#### Exercise aim
Go through the entries one line at a time, and gather every line that has the word "agent".

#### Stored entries
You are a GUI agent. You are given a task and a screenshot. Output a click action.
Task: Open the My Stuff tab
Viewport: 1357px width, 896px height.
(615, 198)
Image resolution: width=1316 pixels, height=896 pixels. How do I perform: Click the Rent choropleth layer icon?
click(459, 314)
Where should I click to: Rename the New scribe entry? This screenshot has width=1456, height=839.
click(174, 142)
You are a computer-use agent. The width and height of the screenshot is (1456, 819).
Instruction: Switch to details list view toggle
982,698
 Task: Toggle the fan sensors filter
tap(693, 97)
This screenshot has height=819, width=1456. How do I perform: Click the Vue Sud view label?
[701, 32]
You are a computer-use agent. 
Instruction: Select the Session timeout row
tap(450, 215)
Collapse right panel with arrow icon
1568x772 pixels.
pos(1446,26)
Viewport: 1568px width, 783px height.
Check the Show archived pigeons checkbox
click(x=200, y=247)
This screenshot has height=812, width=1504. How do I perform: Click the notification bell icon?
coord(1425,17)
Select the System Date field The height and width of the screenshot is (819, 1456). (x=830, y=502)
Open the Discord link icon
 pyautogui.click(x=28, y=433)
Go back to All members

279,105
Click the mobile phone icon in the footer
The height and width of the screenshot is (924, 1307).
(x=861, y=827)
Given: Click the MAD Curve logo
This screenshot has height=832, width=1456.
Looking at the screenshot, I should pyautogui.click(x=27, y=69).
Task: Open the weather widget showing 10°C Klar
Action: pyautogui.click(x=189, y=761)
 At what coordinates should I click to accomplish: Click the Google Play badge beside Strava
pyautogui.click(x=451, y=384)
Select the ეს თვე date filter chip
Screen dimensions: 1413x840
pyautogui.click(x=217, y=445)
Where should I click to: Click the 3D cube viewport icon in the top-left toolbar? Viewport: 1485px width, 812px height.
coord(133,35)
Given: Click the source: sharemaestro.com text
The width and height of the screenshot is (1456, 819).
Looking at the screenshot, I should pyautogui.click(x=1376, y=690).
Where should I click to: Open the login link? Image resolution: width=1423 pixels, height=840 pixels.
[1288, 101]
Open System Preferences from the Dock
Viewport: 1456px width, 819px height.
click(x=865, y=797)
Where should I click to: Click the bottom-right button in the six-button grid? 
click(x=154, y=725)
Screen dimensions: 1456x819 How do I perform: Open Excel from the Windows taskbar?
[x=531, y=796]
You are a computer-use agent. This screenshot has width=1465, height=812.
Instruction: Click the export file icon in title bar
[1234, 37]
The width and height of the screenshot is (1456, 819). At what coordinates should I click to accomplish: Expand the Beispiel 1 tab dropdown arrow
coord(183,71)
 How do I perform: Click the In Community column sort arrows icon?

#### Result of this exercise
You are a GUI agent. You are given a task and a screenshot. Output a click action.
You are a computer-use agent. The width and height of the screenshot is (1456, 819).
You are a computer-use agent. 
You are a computer-use agent. This screenshot has width=1465, height=812.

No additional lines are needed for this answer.